With so much to focus on at home, who has time or energy to pay attention to what’s happening on the other side of the world?
But there’s great danger in becoming indifferent to world affairs. All too often, they wind up crashing into our lives, turning our homes and nation upside down.
We’ve been in this situation before. In the late 1930s, Americans were struggling through the Great Depression. Hitler’s 1938 occupation of the borderlands of Czechoslovakia barely registered in U.S. kitchen-table conversations that year. When he took over Bohemia and Moravia the following year, it was still pretty much crickets on this side of the pond. After all, “that’s their problem; we’ve got worries enough of our own.”
The response to events further east was much the same. Japan had seized Manchuria in 1931 and Mongolia in ’36, establishing puppet regimes in both countries. America shrugged. In ’37, Japan invaded China. Few Americans had any idea of where Manchuria or Nanking were, and little interest in finding out.
It wasn’t until Japan struck Pearl Harbor that Americans woke up to the fact that “over there” had suddenly come here.
Once our boys marched off to war, virtually every American family had a map. Tracking the battlefield reports, they could pinpoint places as remote as Palau and Ploesti. What happened in those distant locations would determine when our troops could come home from a war we didn’t ask for but had to fight—and win—to preserve our freedom.
Had the homefront paid that kind of attention to what was going on around the world in the 1930s, the U.S.—in concert with friends and allies—might have been able to forestall Armageddon. Instead, America slept, and the world slipped into chaos.
We can’t afford to make that mistake again. Hostile powers have been on the move for years, meeting with little to no effective resistance from the Western democracies.
Russia’s 2008 invasion of Georgia fractured that country, creating two new puppet states for Putin. In 2014, Moscow invaded and annexed Crimea. Putin has now arrayed 100,000 troops on the Ukranian border, raising the threat of another major invasion of that country. Even more recently, Russian troops have moved into Kazakhstan to help put down a revolt against that nation’s corrupt government.
China, for its part, has been aggressively building and militarizing artificial islands in the South China Sea for years, part of its longstanding campaign to expand its territorial claims. It has effectively taken over the governance of Hong Kong, and now threatens to take Taiwan by military force.
Such hostile actions are not just “someone else’s problem.” They pose a threat to global stability. Left unchecked, they can spin the world out of control again.
The U.S. should not try to be the world’s policeman. But America does need a responsible, practical foreign policy that looks after America’s interests.

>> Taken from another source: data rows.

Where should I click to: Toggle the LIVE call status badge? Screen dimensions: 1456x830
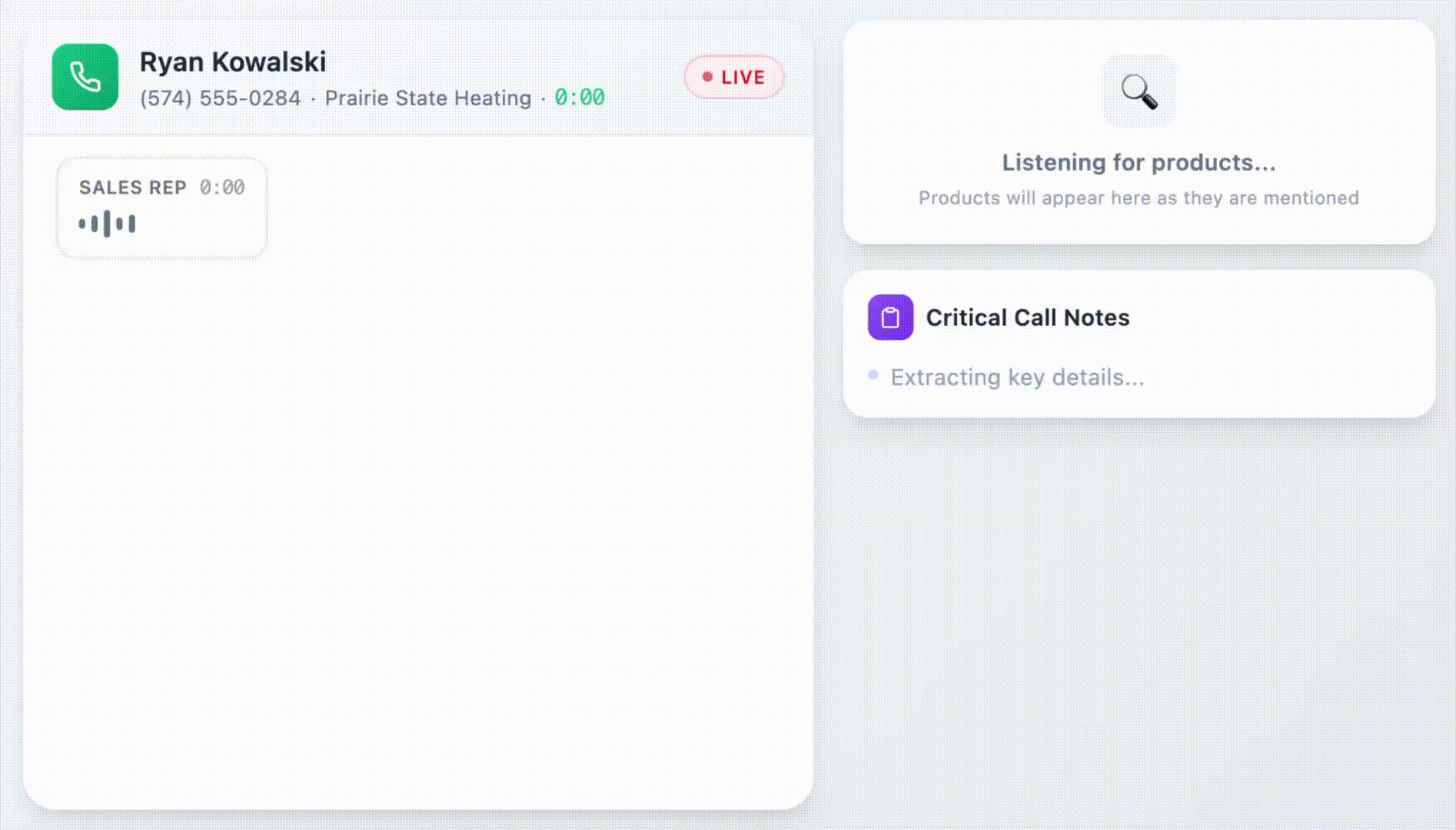pyautogui.click(x=734, y=77)
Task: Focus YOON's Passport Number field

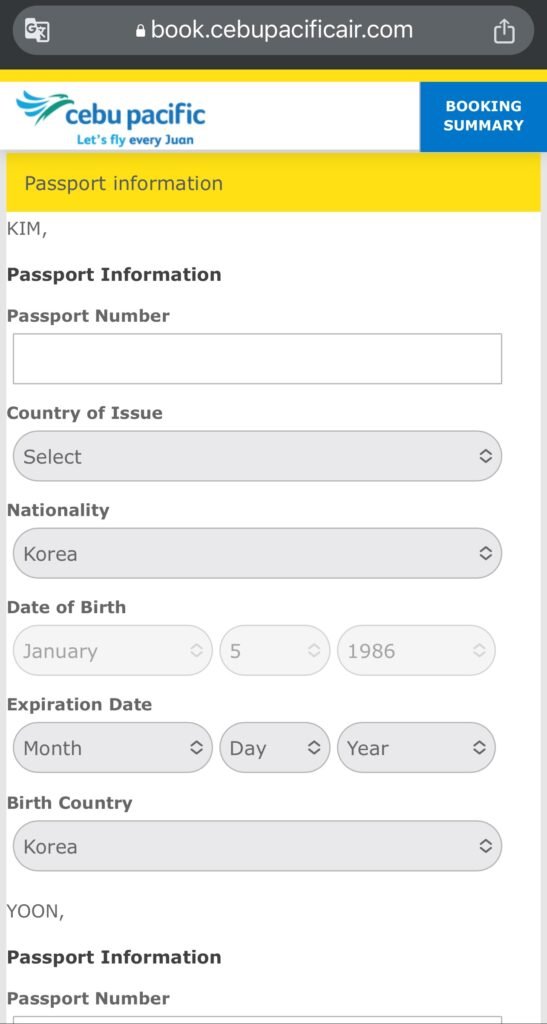Action: tap(257, 1019)
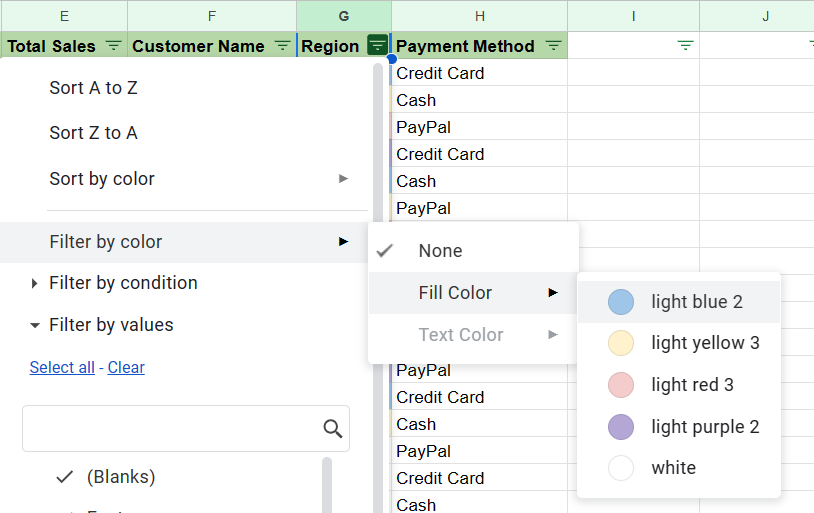Expand Filter by condition section
Screen dimensions: 814x513
[34, 283]
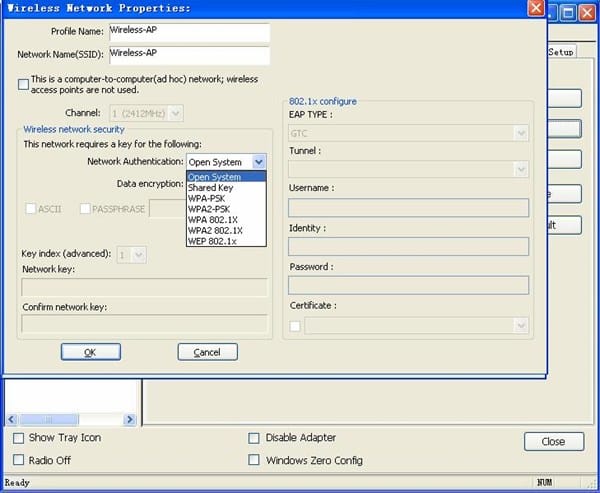The width and height of the screenshot is (600, 493).
Task: Click the Cancel button
Action: pos(207,352)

To get that kind of policy, everyday Americans are going to have to start thinking about it for themselves. And the first step is to start educating ourselves on world affairs, not ignoring them or just taking as gospel whatever our favorite pundit or politician may say.
That means doing some homework. Nobody likes to do it, but when they do, it can make a huge difference. Look at what happened last year in Virginia. When folks found out about critical race theory and realized it was directly affecting their children, they ignored those who said parents should have no role in curriculum decisions and demanded that schools drop the CRT propaganda.
That same sort of informed activism is needed in American foreign policy. If we can’t muster the effort to think hard about how America should act in the world, then political leaders won’t bother either. They certainly won’t bother to ask us what we think.
We can’t wait for our politicians—or the next Pearl Harbor—to get serious about foreign policy. It’s time to take a good, hard look at what’s going on around the world, and soberly consider the most prudent, effective way to stop current threats from spiraling out of control and, ultimately, landing on our doorstep.